The MarketScan Database (data from 2002-2007) was used to identify admissions for privately insured colorectal cancer patients undergoing laparoscopic or open partial colectomy (n = 1035 and n = 6389, respectively). Patient and health plan characteristics were retrieved from these data; HMO market penetration rates and an index of hospital market concentration, the Herfindahl-Hirschman index (HHI), were derived from national databases.
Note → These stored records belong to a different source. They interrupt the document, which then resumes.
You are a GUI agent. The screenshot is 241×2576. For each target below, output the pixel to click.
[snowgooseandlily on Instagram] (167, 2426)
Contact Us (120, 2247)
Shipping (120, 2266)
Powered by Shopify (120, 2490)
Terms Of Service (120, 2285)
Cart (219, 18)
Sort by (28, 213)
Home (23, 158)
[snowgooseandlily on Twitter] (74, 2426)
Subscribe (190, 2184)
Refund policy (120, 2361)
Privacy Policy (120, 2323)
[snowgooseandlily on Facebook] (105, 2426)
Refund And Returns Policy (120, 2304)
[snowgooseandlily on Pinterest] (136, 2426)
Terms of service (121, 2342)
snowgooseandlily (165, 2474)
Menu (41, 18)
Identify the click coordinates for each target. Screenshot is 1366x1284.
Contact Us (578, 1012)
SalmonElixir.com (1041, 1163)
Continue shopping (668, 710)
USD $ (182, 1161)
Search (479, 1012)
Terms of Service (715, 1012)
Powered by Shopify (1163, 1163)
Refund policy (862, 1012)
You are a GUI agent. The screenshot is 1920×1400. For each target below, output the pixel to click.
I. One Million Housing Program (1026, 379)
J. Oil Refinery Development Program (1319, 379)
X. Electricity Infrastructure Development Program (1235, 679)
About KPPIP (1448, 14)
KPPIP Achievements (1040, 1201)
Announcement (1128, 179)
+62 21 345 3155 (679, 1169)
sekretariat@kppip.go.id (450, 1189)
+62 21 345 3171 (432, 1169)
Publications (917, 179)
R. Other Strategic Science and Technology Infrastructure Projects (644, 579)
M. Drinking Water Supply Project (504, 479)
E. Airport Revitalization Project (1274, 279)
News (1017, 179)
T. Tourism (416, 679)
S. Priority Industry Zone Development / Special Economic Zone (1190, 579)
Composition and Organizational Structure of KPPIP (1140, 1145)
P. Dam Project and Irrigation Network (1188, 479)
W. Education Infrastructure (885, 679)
Logistic and logarithmic regressions were used to examine the odds of having laparoscopic colectomy, effect of covariates on colectomy prices, and the differential price of laparoscopy.

RESULTS:

Adoption of laparoscopy was highly sensitive to market forces, with a 10% increase in HMO penetration leading to a 10.9% increase in the likelihood of undergoing laparoscopic colectomy (adjusted odds ratio = 1.109; 95% confidence interval [CI] = 1.062, 1.158) and a 10% increase in HHI resulting in 6.6% lower likelihood (adjusted odds ratio = 0.936; 95% CI = 0.880, 0.996). Price models indicated that the price of laparoscopy was 7.6% lower than that of open surgery (transformed coefficient = 0.927; 95% CI = 0.895, 0.960). A 10% increase in HMO penetration was associated with 1.6% lower price (transformed coefficient = 0.985; 95% CI = 0.977, 0.992), whereas a 10% increase in HHI was associated with 1.6% higher price (transformed coefficient = 1.016; 95% CI = 1.006, 1.027; P < .001 for all comparisons).

CONCLUSIONS:

Laparoscopy was significantly associated with lower hospital prices. Moreover, laparoscopic surgery may result in cost savings, while market pressures contribute to its adoption. Cancer 2012. © 2012 American Cancer Society.